_Exercise instructions_
A. In the passage on prostate cancer tests, how long do MRI scans often take?
B. Carry on the passage on prostate cancer tests, starting right after its final sentence.

_Passage provided_
This test can sometimes tell whether prostate cancer has spread into nearby lymph nodes. If your prostate cancer has come back after treatment, the CT scan can often tell whether it is growing into other organs in your pelvis. CT scans are not as useful as MRIs for looking at the prostate gland itself.
MRI (magnetic resonance imaging)
This test is like a CT scan except that it uses radio waves and strong magnets instead of x-rays to make the pictures. The MRI gives a very clear picture to help the doctor see whether the cancer has spread to the seminal vesicles or other nearby structures. Because the scanners use magnets, people with pacemakers, certain heart valves, or other medical implants may not be able to get an MRI.
MRI scans take longer than CT scans – often up to an hour. During the scan you lie in a narrow tube which is confining and can upset some people. In order to get a better picture, many doctors will place a probe inside the rectum. It must stay in place for 30 to 45 minutes and can be uncomfortable. Like CT scans, a contrast dye might be put into your vein, but this is done less often.
Like the bone scan, the ProstaScint scan uses low levels of a radioactive substance to find cancer that has spread beyond the prostate. The substance is put into your vein and is drawn to prostate cells anywhere in the body. You will be asked to lie on a table while a special camera takes pictures of your body. This is usually done about half an hour after the injection and again 3 to 5 days later.
This test can find the spread of prostate cancer to lymph nodes and other organs, although it is not as helpful for looking at the area around the prostate itself. Doctors are not yet sure how useful this test is and most don't use it for men who have just been diagnosed with prostate cancer.
Lymph node biopsy
In a lymph node biopsy, one or more lymph nodes are removed to see if they contain cancer cells. If your cancer has spread to nearby lymph nodes, surgery to cure the cancer is usually not an option and the doctor will look at other treatment choices. Lymph node biopsies are rarely done unless your doctor is concerned that the cancer has spread. There are different types of biopsies.

_Data_
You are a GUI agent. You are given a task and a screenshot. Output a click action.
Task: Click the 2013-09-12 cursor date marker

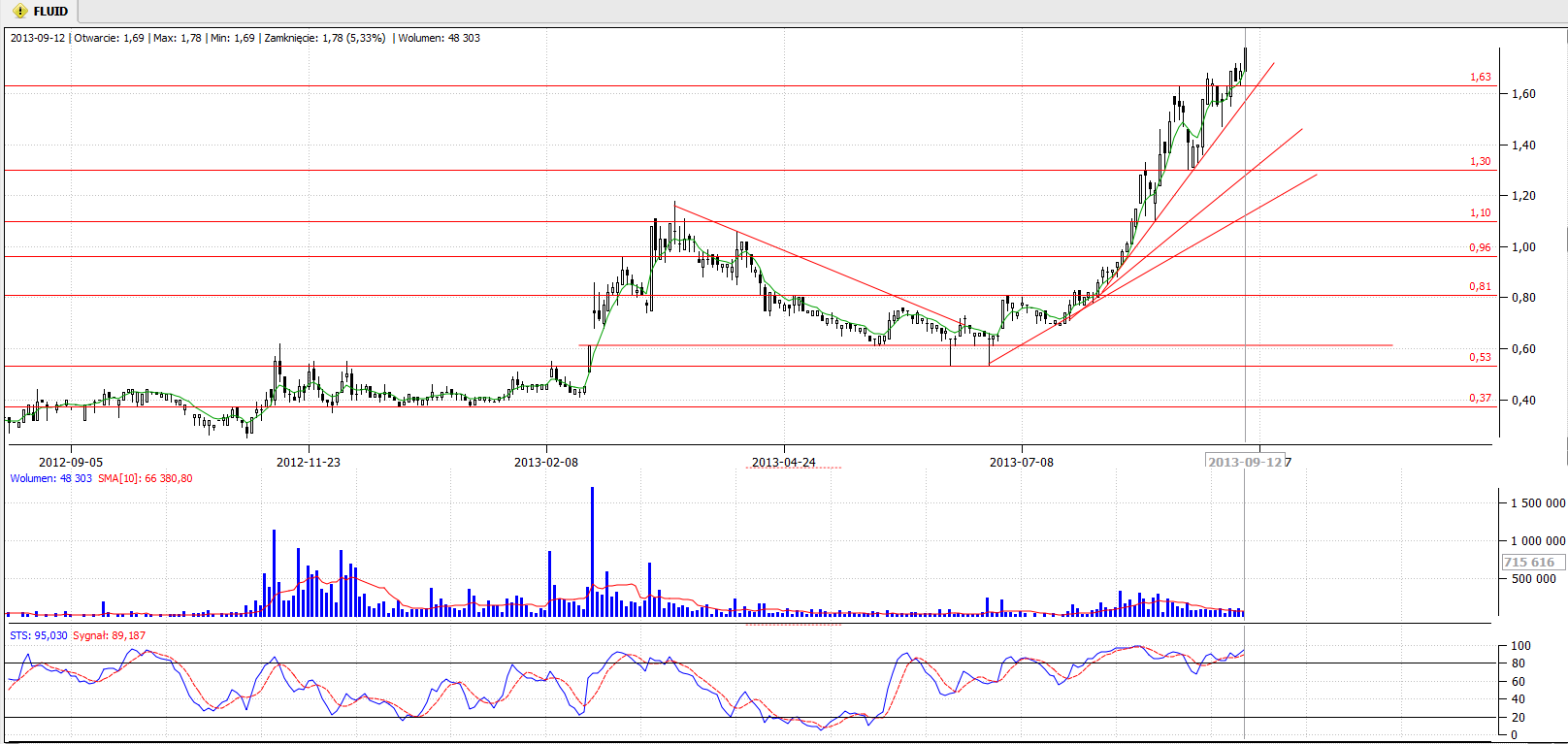coord(1246,462)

_Answers to each task_
A. Often up to an hour.

B.
The surgeon might remove lymph nodes through a cut (incision) in the lower part of the belly (abdomen). This biopsy is often done during the operation to remove the prostate. In some cases, the lymph nodes are looked at in the lab while you are still asleep (under anesthesia). The results will help the surgeon decide whether or not to go on with the surgery. If the nodes contain cancer, the operation might be stopped. This is because taking out the prostate would be unlikely to cure the cancer, but it could still cause serious problems or side effects. But more often, the prostate is removed even if the lymph nodes contain cancer.
A laparoscope is a long, thin tube with a small camera on the end. It is put into the belly (abdomen) through a small cut (incision) in the skin to let the surgeon see inside without making a large cut. Other small cuts are made to put in long instruments to remove lymph nodes. Recovery usually takes only 1 or 2 days and there is very little scarring from this operation. This method is not common, but it is sometimes used when a man is not having surgery, for instance for men who choose treatment with radiation.
Fine needle aspiration (FNA)
If a CT or MRI scan shows that lymph nodes near the prostate seem to be swollen, a sample of cells may be taken by doing a fine needle aspiration (FNA). The doctor first numbs the skin and then uses the CT scan to guide a long, thin (fine) needle through the skin and into the lymph nodes. This is an outpatient procedure and you can go home a few hours later.